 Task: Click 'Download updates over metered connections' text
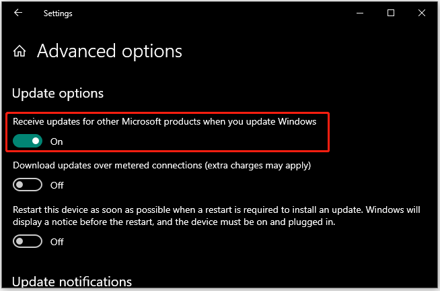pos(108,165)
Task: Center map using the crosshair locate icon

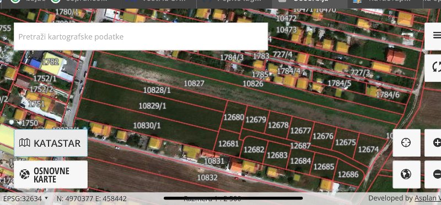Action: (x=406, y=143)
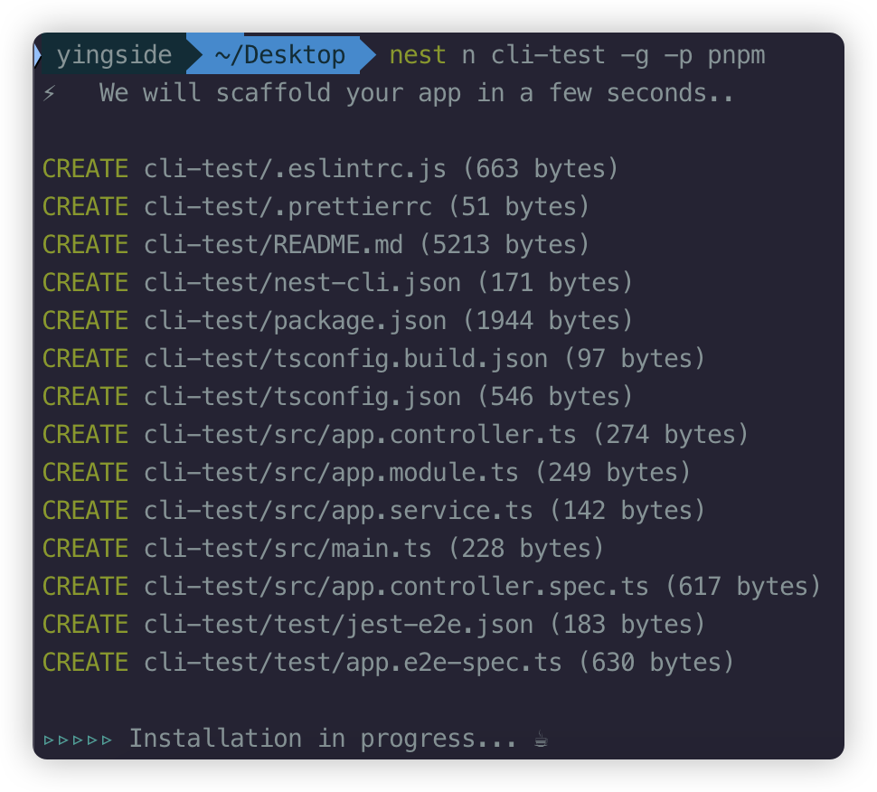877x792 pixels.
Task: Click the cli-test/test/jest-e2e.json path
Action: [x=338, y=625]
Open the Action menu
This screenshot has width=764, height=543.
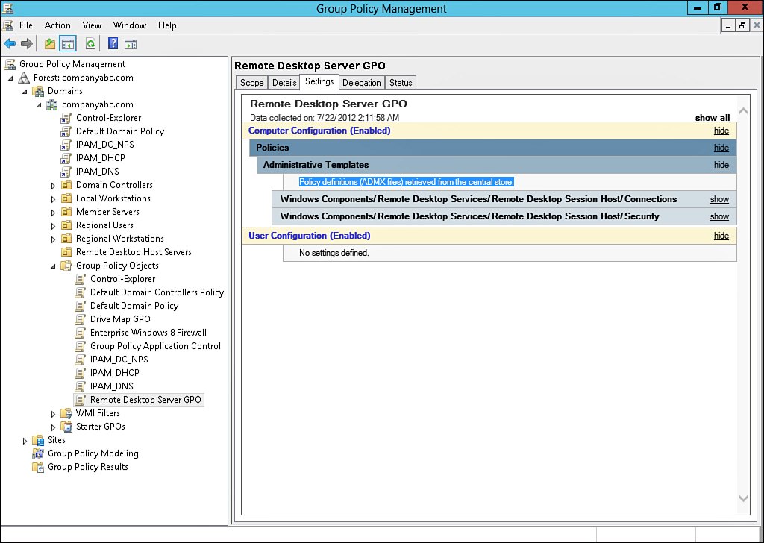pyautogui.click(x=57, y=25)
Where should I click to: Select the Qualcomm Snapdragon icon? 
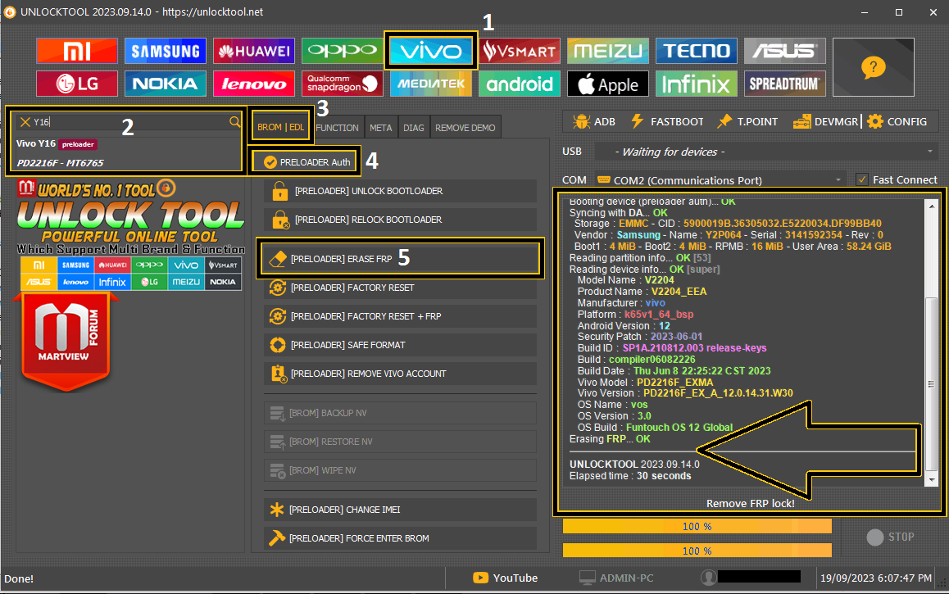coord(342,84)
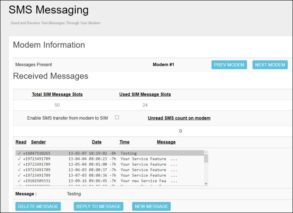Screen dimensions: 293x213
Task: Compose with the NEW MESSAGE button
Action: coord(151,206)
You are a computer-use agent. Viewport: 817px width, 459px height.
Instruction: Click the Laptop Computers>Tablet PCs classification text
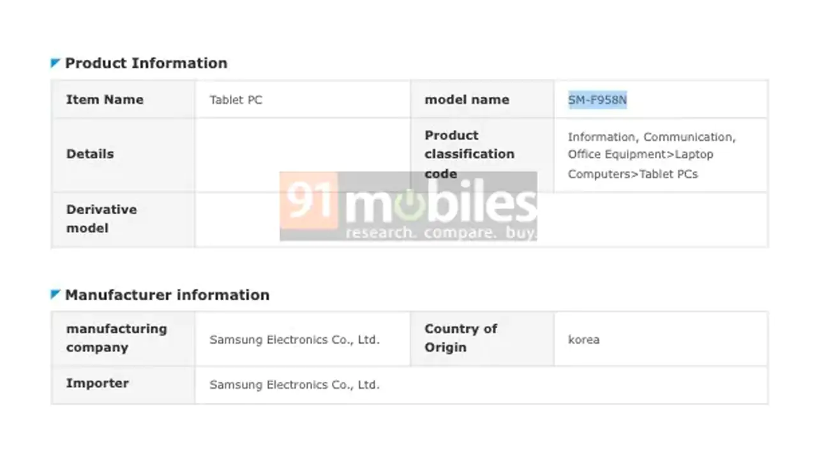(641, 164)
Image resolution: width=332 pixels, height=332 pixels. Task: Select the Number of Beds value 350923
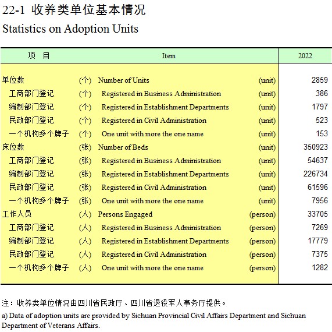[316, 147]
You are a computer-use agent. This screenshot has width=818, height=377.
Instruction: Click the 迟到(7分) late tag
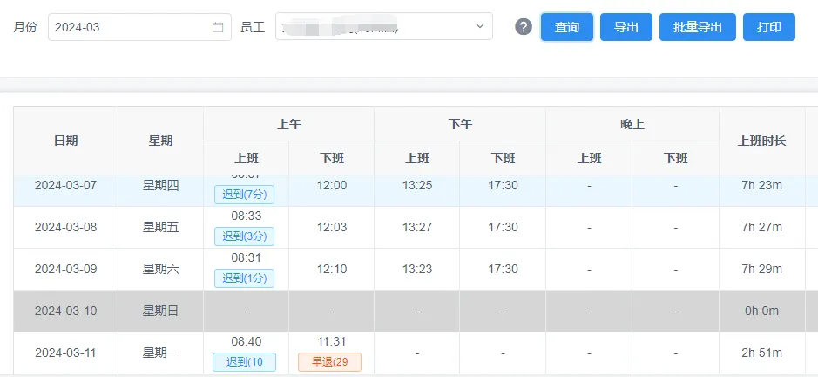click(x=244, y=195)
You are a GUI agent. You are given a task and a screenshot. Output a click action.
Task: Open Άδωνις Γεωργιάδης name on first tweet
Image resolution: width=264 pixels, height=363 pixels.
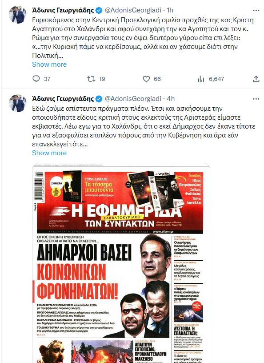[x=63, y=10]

******

> [Brief]
Copy the data exactly. Any picture it contains is to be omitted.

> [Output of the exercise]
 Task: Click 'Download updates over metered connections' text
pos(108,165)
Task: Center map using the crosshair locate icon

Action: (x=406, y=143)
877x792 pixels.
Task: Click the cli-test/test/jest-e2e.json path
Action: [x=338, y=625]
Open the Action menu
This screenshot has width=764, height=543.
pyautogui.click(x=57, y=25)
Where should I click to: Select the Qualcomm Snapdragon icon? 
coord(342,84)
Screen dimensions: 293x213
Task: Compose with the NEW MESSAGE button
Action: coord(151,206)
You are a computer-use agent. Viewport: 817px width, 459px height.
Instruction: Click the Laptop Computers>Tablet PCs classification text
(641, 164)
Image resolution: width=332 pixels, height=332 pixels. Task: Select the Number of Beds value 350923
[316, 147]
You are a computer-use agent. This screenshot has width=818, height=377.
Instruction: Click the 迟到(7分) late tag
click(x=244, y=195)
You are a GUI agent. You are given a task and a screenshot. Output a click action.
Task: Open Άδωνις Γεωργιάδης name on first tweet
Image resolution: width=264 pixels, height=363 pixels.
[x=63, y=10]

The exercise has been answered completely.